**SUPPLIED INFORMATION:**

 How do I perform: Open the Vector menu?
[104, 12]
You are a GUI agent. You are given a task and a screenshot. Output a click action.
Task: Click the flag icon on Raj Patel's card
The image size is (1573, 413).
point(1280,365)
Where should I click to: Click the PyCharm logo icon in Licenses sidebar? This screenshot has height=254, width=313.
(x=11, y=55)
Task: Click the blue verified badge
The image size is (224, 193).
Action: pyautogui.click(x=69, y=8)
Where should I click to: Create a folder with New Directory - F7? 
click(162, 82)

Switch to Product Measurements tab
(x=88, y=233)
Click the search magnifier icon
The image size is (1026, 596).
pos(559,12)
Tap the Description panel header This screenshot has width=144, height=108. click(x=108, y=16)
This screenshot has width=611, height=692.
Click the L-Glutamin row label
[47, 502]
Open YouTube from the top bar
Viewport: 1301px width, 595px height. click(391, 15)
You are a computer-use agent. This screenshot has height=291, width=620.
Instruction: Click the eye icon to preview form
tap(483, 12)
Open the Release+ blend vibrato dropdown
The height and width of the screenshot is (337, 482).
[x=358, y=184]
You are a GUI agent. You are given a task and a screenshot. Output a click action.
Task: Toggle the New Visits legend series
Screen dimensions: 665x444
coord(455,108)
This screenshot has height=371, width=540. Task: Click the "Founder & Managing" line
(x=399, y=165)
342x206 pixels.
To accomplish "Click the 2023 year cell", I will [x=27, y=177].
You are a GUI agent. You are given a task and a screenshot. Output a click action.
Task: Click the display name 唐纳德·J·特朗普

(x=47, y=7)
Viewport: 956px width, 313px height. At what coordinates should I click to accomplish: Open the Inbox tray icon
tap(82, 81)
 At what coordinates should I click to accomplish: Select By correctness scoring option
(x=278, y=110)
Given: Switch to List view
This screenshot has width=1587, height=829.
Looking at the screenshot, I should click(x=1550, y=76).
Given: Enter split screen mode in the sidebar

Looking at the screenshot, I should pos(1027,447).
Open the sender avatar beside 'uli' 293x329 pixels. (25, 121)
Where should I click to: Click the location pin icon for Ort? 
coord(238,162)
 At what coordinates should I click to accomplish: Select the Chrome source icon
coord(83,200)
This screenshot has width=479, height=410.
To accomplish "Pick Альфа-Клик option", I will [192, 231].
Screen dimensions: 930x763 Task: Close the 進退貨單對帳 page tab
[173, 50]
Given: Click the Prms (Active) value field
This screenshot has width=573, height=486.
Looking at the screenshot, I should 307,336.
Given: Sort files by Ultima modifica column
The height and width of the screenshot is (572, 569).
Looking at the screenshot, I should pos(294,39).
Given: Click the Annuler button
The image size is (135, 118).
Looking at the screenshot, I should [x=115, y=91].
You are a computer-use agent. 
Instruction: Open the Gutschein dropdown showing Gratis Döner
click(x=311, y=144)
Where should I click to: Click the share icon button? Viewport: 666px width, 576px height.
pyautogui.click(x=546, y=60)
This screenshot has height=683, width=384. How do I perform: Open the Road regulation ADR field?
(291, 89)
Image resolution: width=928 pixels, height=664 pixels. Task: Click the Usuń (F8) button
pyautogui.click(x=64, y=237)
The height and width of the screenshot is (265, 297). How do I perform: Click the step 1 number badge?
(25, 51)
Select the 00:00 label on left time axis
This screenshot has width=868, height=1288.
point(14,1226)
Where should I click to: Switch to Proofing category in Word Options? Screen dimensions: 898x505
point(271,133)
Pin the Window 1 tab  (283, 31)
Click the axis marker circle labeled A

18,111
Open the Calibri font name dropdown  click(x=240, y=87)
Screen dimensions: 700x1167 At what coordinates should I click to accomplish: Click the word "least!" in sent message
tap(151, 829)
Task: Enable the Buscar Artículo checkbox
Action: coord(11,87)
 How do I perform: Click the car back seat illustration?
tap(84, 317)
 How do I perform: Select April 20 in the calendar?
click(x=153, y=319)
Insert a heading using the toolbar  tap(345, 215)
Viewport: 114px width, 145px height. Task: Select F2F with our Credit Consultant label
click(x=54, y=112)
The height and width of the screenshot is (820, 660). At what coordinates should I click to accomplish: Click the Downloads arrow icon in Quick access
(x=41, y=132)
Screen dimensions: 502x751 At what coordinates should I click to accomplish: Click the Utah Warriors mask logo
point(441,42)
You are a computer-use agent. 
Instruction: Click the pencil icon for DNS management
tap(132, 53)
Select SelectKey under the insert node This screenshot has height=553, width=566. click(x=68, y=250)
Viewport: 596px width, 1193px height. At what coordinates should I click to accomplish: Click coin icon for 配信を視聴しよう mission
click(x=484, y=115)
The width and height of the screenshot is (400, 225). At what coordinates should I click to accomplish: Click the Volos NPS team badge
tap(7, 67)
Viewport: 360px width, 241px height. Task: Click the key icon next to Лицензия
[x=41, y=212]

**WHAT YOU WILL DO:**
Once you have read the records, write every one of them out again exactly.

**TASK RESPONSE:**
 How do I perform: Open the Vector menu?
[104, 12]
You are a GUI agent. You are given a task and a screenshot. Output a click action.
Task: Click the flag icon on Raj Patel's card
The image size is (1573, 413).
point(1280,365)
Where should I click to: Click the PyCharm logo icon in Licenses sidebar? This screenshot has height=254, width=313.
(x=11, y=55)
Task: Click the blue verified badge
The image size is (224, 193).
Action: pyautogui.click(x=69, y=8)
Where should I click to: Create a folder with New Directory - F7? 
click(162, 82)

Switch to Product Measurements tab
(x=88, y=233)
Click the search magnifier icon
The image size is (1026, 596).
pos(559,12)
Tap the Description panel header This screenshot has width=144, height=108. click(x=108, y=16)
This screenshot has width=611, height=692.
Click the L-Glutamin row label
[47, 502]
Open YouTube from the top bar
Viewport: 1301px width, 595px height. click(391, 15)
You are a computer-use agent. This screenshot has height=291, width=620.
Instruction: Click the eye icon to preview form
tap(483, 12)
Open the Release+ blend vibrato dropdown
The height and width of the screenshot is (337, 482).
[x=358, y=184]
You are a GUI agent. You are given a task and a screenshot. Output a click action.
Task: Toggle the New Visits legend series
Screen dimensions: 665x444
coord(455,108)
This screenshot has height=371, width=540. Task: Click the "Founder & Managing" line
(x=399, y=165)
342x206 pixels.
To accomplish "Click the 2023 year cell", I will [x=27, y=177].
You are a GUI agent. You are given a task and a screenshot. Output a click action.
Task: Click the display name 唐纳德·J·特朗普

(x=47, y=7)
Viewport: 956px width, 313px height. At what coordinates should I click to accomplish: Open the Inbox tray icon
tap(82, 81)
 At what coordinates should I click to accomplish: Select By correctness scoring option
(x=278, y=110)
Given: Switch to List view
This screenshot has width=1587, height=829.
Looking at the screenshot, I should click(x=1550, y=76).
Given: Enter split screen mode in the sidebar

Looking at the screenshot, I should pos(1027,447).
Open the sender avatar beside 'uli' 293x329 pixels. (25, 121)
Where should I click to: Click the location pin icon for Ort? 
coord(238,162)
 At what coordinates should I click to accomplish: Select the Chrome source icon
coord(83,200)
This screenshot has width=479, height=410.
To accomplish "Pick Альфа-Клик option", I will [192, 231].
Screen dimensions: 930x763 Task: Close the 進退貨單對帳 page tab
[173, 50]
Given: Click the Prms (Active) value field
This screenshot has width=573, height=486.
Looking at the screenshot, I should 307,336.
Given: Sort files by Ultima modifica column
The height and width of the screenshot is (572, 569).
Looking at the screenshot, I should pos(294,39).
Given: Click the Annuler button
The image size is (135, 118).
Looking at the screenshot, I should [x=115, y=91].
You are a computer-use agent. 
Instruction: Open the Gutschein dropdown showing Gratis Döner
click(x=311, y=144)
Where should I click to: Click the share icon button? Viewport: 666px width, 576px height.
pyautogui.click(x=546, y=60)
This screenshot has height=683, width=384. How do I perform: Open the Road regulation ADR field?
(291, 89)
Image resolution: width=928 pixels, height=664 pixels. Task: Click the Usuń (F8) button
pyautogui.click(x=64, y=237)
The height and width of the screenshot is (265, 297). How do I perform: Click the step 1 number badge?
(25, 51)
Select the 00:00 label on left time axis
This screenshot has width=868, height=1288.
point(14,1226)
Where should I click to: Switch to Proofing category in Word Options? Screen dimensions: 898x505
point(271,133)
Pin the Window 1 tab  (283, 31)
Click the axis marker circle labeled A

18,111
Open the Calibri font name dropdown  click(x=240, y=87)
Screen dimensions: 700x1167 At what coordinates should I click to accomplish: Click the word "least!" in sent message
tap(151, 829)
Task: Enable the Buscar Artículo checkbox
Action: coord(11,87)
 How do I perform: Click the car back seat illustration?
tap(84, 317)
 How do I perform: Select April 20 in the calendar?
click(x=153, y=319)
Insert a heading using the toolbar  tap(345, 215)
Viewport: 114px width, 145px height. Task: Select F2F with our Credit Consultant label
click(x=54, y=112)
The height and width of the screenshot is (820, 660). At what coordinates should I click to accomplish: Click the Downloads arrow icon in Quick access
(x=41, y=132)
Screen dimensions: 502x751 At what coordinates should I click to accomplish: Click the Utah Warriors mask logo
point(441,42)
You are a computer-use agent. 
Instruction: Click the pencil icon for DNS management
tap(132, 53)
Select SelectKey under the insert node This screenshot has height=553, width=566. click(x=68, y=250)
Viewport: 596px width, 1193px height. At what coordinates should I click to accomplish: Click coin icon for 配信を視聴しよう mission
click(x=484, y=115)
The width and height of the screenshot is (400, 225). At what coordinates should I click to accomplish: Click the Volos NPS team badge
tap(7, 67)
Viewport: 360px width, 241px height. Task: Click the key icon next to Лицензия
[x=41, y=212]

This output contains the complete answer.